The San Antonio river walk was amazing – unfortunately I have no pictures. Heat and humidity apparently don’t help old phones work well. Which also made for some comical directions. The guys weren’t allowed out of uniform, so while we enjoyed our walk, we also enjoyed the wonderful people giving all the newest graduates their thanks and congrats.
He showed us his dorms. It was the first time in 19 years I’ve ever seen his bed made. We did all the touristy things. He enjoyed some local go-cart/race track time with his fellow graduates. And lots of food! We just basically ate where ever we went.
My favorite part of the whole trip – Sunday church service. (No pics allowed)
This is everyone’s one hour of rest per week. Where they don’t get yelled at. Where they get to dance, or just relax a bit. They get sat according to their weeks in, different services (this base trains all services), and graduates and their families. Every week they call the groups out by week, service or graduates – and that group sounds off with a big “WHOOOP”.

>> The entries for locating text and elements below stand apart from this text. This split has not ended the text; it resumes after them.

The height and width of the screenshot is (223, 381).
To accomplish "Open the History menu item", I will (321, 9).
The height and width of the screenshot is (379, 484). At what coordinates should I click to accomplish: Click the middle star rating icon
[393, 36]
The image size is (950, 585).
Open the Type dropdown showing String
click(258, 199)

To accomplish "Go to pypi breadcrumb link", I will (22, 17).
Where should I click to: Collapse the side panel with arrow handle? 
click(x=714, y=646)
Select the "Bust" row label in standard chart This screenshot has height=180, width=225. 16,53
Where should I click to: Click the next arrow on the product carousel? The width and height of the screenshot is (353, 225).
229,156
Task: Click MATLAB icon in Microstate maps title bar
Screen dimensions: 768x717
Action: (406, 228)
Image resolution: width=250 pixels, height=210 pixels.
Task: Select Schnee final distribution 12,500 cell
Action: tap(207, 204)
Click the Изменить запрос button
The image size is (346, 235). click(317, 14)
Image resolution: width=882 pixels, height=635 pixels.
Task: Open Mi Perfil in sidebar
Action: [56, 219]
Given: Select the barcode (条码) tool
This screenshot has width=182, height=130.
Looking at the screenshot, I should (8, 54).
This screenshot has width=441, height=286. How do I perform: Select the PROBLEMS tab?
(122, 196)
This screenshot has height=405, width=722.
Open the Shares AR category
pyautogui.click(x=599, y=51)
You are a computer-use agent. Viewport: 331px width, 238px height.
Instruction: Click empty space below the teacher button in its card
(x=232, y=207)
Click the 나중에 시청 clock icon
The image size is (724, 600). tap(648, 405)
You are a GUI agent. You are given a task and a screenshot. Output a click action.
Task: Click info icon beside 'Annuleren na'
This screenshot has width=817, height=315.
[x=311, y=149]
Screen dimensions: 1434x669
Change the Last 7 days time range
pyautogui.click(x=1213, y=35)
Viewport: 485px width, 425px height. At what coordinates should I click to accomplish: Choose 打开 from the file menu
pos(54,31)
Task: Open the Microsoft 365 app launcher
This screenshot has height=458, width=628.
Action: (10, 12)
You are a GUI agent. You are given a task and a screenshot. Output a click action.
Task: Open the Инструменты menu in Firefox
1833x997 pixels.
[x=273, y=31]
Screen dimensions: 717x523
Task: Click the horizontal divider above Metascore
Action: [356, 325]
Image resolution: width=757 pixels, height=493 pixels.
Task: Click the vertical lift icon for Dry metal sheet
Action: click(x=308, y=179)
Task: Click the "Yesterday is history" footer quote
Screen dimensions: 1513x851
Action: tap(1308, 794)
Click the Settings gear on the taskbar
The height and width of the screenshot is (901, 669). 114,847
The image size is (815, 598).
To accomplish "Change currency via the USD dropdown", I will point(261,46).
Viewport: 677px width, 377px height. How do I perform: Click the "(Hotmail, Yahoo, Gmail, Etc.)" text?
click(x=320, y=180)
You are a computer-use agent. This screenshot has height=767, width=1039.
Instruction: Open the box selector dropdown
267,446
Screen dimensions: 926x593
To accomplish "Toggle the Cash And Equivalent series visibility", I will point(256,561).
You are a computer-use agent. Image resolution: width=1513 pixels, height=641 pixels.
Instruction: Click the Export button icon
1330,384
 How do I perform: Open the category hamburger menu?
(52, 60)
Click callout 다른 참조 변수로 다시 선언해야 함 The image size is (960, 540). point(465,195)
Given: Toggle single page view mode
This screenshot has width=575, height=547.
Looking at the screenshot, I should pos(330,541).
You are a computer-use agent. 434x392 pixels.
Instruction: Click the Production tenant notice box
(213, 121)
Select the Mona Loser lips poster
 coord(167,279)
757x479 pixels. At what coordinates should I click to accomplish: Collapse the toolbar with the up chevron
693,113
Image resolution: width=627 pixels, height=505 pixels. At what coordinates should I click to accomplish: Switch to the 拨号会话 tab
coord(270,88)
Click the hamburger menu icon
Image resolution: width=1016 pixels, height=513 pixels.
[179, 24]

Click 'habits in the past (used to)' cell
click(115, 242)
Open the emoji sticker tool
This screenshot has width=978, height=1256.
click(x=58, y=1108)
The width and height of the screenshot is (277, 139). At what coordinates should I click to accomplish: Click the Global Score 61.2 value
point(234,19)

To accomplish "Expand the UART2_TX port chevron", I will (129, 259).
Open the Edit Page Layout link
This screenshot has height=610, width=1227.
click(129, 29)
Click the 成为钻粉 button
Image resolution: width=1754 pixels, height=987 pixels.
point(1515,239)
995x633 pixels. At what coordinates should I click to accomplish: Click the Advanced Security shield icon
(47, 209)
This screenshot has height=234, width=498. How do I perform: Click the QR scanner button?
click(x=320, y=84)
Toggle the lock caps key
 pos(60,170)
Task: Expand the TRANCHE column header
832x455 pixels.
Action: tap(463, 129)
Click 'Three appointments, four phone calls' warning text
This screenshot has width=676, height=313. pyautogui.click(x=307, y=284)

And then they worshiped. Marines, lifting their hands in praise. Three weekers dancing in the pews. Army guys in front of us, on their knees saying their prayers.
I loved every minute of it!
And then it was time to go.
He’s currently at tech school, where his dad and I had our first apartment together. And then off to two other bases for training before his final duty station, where he’ll be diagnosing problems to be repaired for F-35’s. He’s loving it so far. Well, he loves most of it. No one enjoys a 6:00 am death-by-power point, or 3:30 am workouts.
Here’s the deal though, less than 2% of the US population has ever joined the military. Knowing someone who has been, or is in the military, may not even be something people do on a daily basis. Him signing up, even if he hadn’t made it through, made me proud. It’s not everyone who understands that it takes a big person to give up their attitude; their ability to be in control. That takes a lot of self control – a lot of strength, to willingly give up, even temporarily.
So am I proud – heck yeah! I’m proud of my husband, and my son (and hopefully a few others in the future). They proved just how strong of men they are, not only possibly handing over their lives, but also by allowing someone else to be in charge, at least temporarily.
Plus… they just look so good in their uniforms, don’t they! (Totally not biased.)